# Spam 메일 분류

In [1]:
import numpy as np
import pandas as pd

In [2]:
from google.colab import files
uploaded = files.upload()
filename = list(uploaded.keys())[0]


Saving spam.csv to spam.csv


In [3]:
df = pd.read_csv(filename, encoding='latin1')
df.head(3)

Unnamed: 0,v1,v2,Unnamed: 2,Unnamed: 3,Unnamed: 4
0,ham,"Go until jurong point, crazy.. Available only ...",,,
1,ham,Ok lar... Joking wif u oni...,,,
2,spam,Free entry in 2 a wkly comp to win FA Cup fina...,,,


## 데이터 전처리


In [4]:
del df['Unnamed: 2']
del df['Unnamed: 3']
del df['Unnamed: 4']
df['label'] = df.v1.apply(lambda x: 1 if x == 'spam' else 0)
df.head(3)

Unnamed: 0,v1,v2,label
0,ham,"Go until jurong point, crazy.. Available only ...",0
1,ham,Ok lar... Joking wif u oni...,0
2,spam,Free entry in 2 a wkly comp to win FA Cup fina...,1


In [None]:
df.info()

## 전처리

In [5]:
# 중복 확인
df.v2.nunique()

5169

In [6]:
# 중복 데이터 제거
df.drop_duplicates('v2', keep='first', inplace=True)

In [7]:
# 구둣점 제거
df['content'] = df.v2.str.replace('[^A-Za-z ]', '')
df.head(3)

Unnamed: 0,v1,v2,label,content
0,ham,"Go until jurong point, crazy.. Available only ...",0,Go until jurong point crazy Available only in ...
1,ham,Ok lar... Joking wif u oni...,0,Ok lar Joking wif u oni
2,spam,Free entry in 2 a wkly comp to win FA Cup fina...,1,Free entry in a wkly comp to win FA Cup final...


In [8]:
# 소문자 변환 - Vectorizer를 이용해서 변환할 경우에는 할 필요없음
df['content'] = df.content.apply(lambda x: x.lower())

In [9]:
# 햄/스팸 메일 분포
df.v1.value_counts()

ham     4516
spam     653
Name: v1, dtype: int64

## 훈련/테스트 데이터 셋으로 분리하고 DTM 변환


In [10]:
from sklearn.model_selection import train_test_split
str_train, str_test, y_train, y_test = train_test_split(
    df.content, df.label, test_size=0.2,
    stratify=df.label, random_state=2021
)

> **제공 자료**:
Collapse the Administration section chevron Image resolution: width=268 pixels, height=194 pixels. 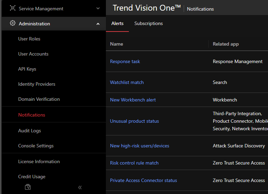tap(98, 24)
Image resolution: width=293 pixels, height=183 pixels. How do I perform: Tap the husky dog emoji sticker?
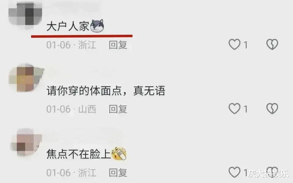97,26
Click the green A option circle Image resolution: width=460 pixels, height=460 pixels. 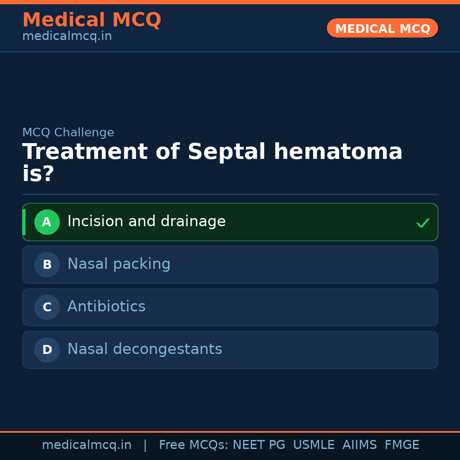pyautogui.click(x=47, y=222)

> **지시 사항 1**:
본문을 읽고 다음 물음에 답하시오.
(a) 중복을 확인하는 단계에서 df.v2.nunique()가 출력한 값은 얼마인가?
(b) 햄/스팸 메일 분포에서 spam으로 집계된 개수는 얼마인가?
(c) train_test_split에서 test_size로 지정된 값은 얼마인가?
> **지시 사항 2**: 본문에서 "1,ham,Ok lar... Joking wif u oni...,0,Ok"부터 "FA Cup final..."까지를 그대로 다시 입력하시오.

> **예상 답안 1**:
(a) 5169
(b) 653
(c) 0.2

> **예상 답안 2**:
1,ham,Ok lar... Joking wif u oni...,0,Ok lar Joking wif u oni
2,spam,Free entry in 2 a wkly comp to win FA Cup fina...,1,Free entry in a wkly comp to win FA Cup final...